Sus manifestaciones clínicas interfieren de modo notable en las posibilidades del niño en el medio escolar, perturban el ambiente familiar y las relaciones con iguales. En algunos casos la medicación puede ser útil y sus efectos beneficiosos.

El problema es la preocupación que suscita el cada vez mayor número de niños diagnosticados con dicho trastorno. Personalmente me recuerda a lo que pasó hace unos años con el tema de la dislexia; el diagnóstico de dislexia a niños que presentaban cualquier tipo de desajuste en su proceso de aprendizaje llegó a ser también alarmante.
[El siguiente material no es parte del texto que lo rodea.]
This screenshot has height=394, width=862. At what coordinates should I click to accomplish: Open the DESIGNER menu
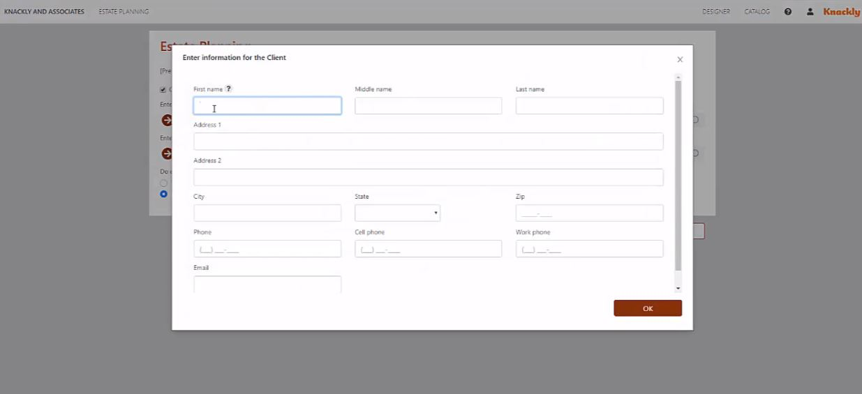point(716,12)

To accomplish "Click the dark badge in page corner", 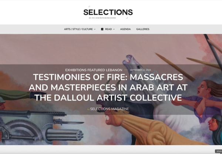I will pos(218,151).

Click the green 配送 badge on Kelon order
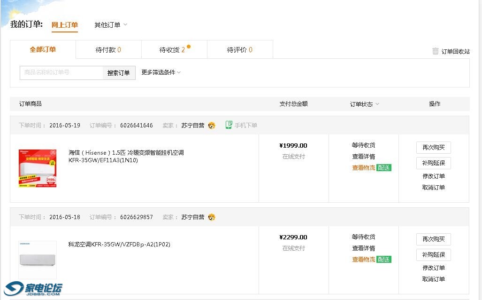tap(383, 260)
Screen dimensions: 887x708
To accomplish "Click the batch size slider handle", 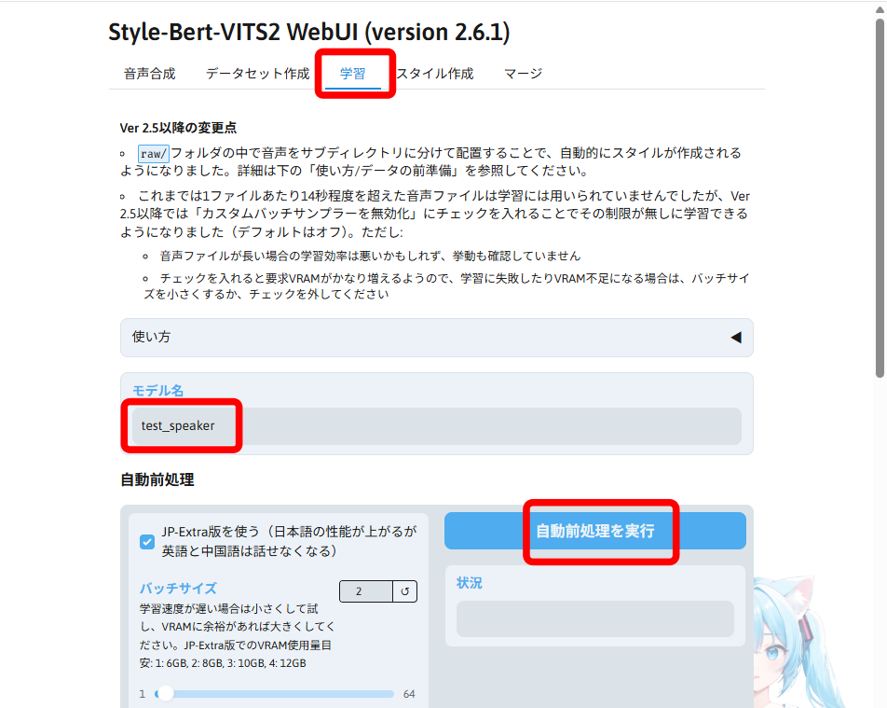I will 165,693.
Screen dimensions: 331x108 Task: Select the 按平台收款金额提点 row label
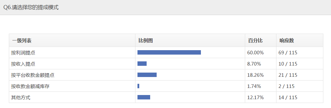coord(33,75)
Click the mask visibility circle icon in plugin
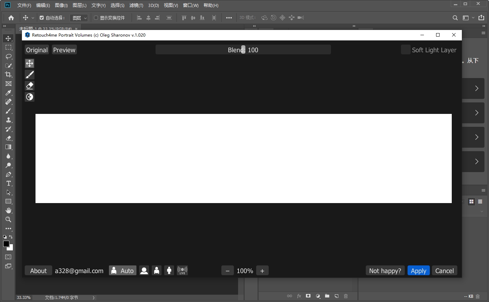This screenshot has width=489, height=302. click(30, 96)
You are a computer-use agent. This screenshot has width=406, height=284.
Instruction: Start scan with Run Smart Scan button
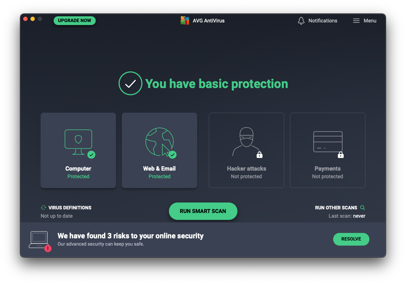click(203, 211)
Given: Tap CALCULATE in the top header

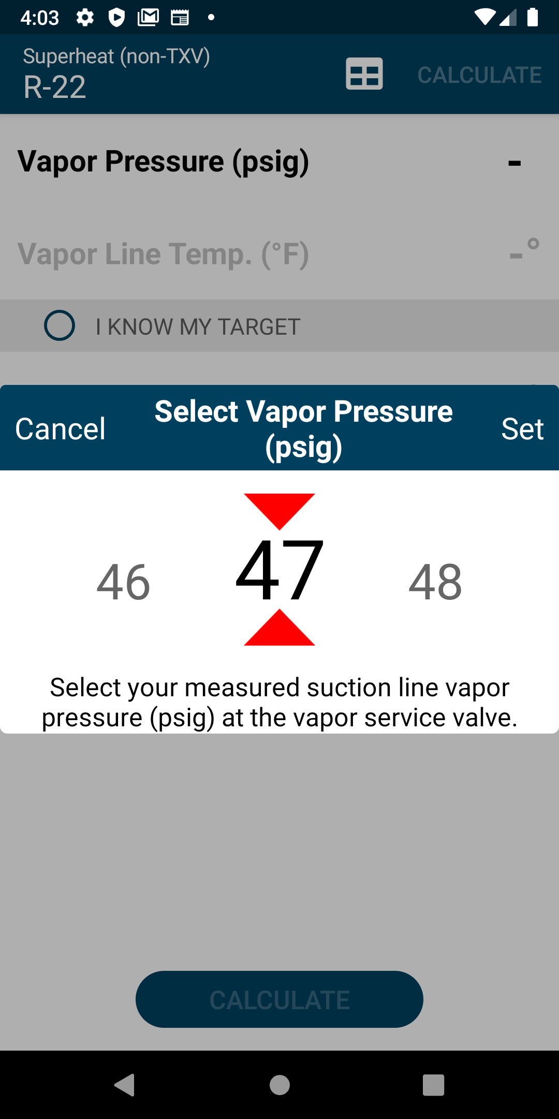Looking at the screenshot, I should [x=480, y=75].
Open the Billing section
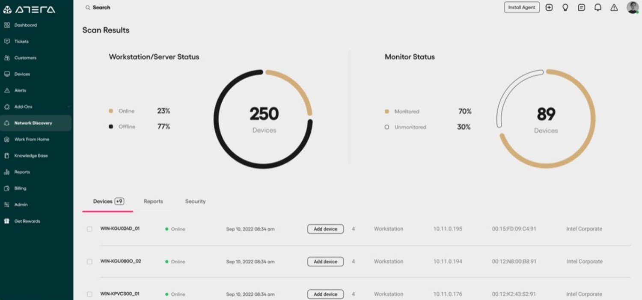This screenshot has width=642, height=300. click(20, 188)
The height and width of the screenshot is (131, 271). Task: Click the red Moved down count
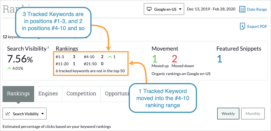click(174, 59)
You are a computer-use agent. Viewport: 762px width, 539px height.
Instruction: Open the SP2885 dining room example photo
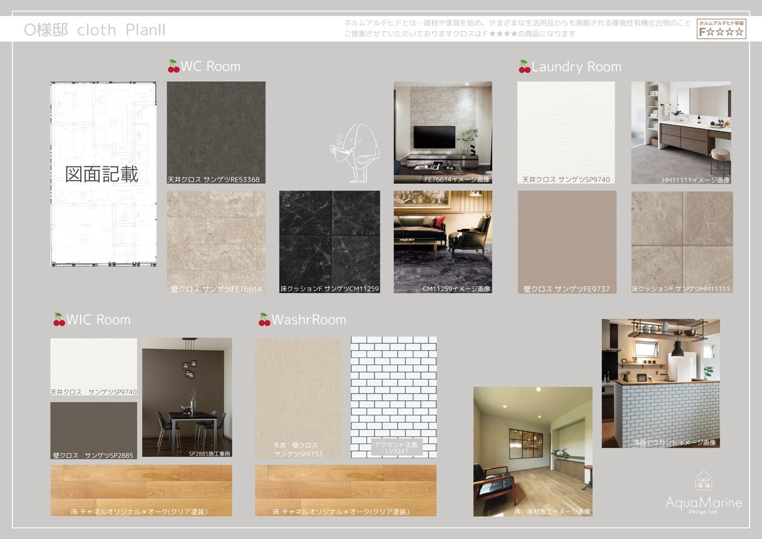coord(187,398)
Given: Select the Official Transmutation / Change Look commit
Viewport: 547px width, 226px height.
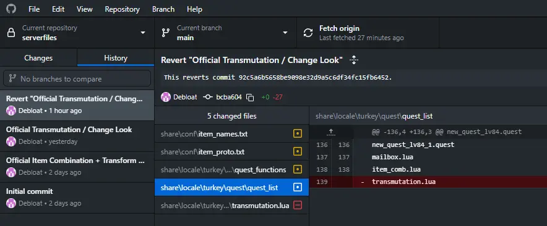Looking at the screenshot, I should (77, 136).
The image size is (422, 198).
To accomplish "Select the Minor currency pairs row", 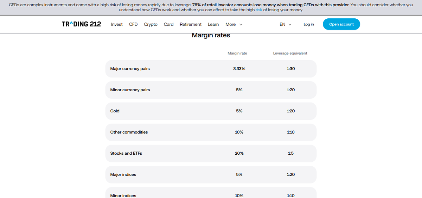I will pos(211,90).
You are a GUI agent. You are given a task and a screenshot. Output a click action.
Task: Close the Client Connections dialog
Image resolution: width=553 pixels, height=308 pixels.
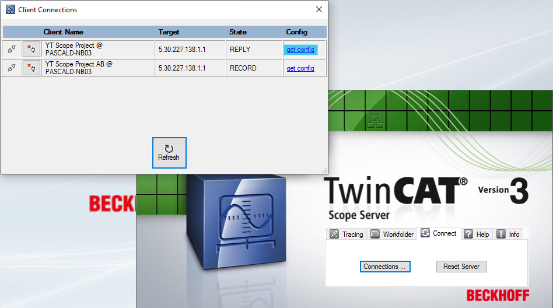(x=319, y=10)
La vacuidad que se encontraba detrás de dicho diagnóstico queda en evidencia al constatar que, unos años después, dicha patología, si es que podemos llamarla así, ha desaparecido prácticamente del entorno escolar y hoy es raro que nos encontremos a un alumno del que se diga que es disléxico.
El tratamiento que reciben estos niños, a veces de corta edad y durante largos períodos de tiempo, es farmacológico, se trata de un psicoestimulante similar a la anfetamina lo que, en caso de estarse produciendo una sobredimensión en el diagnóstico, estaría poniendo en riesgo la salud de estos pequeños.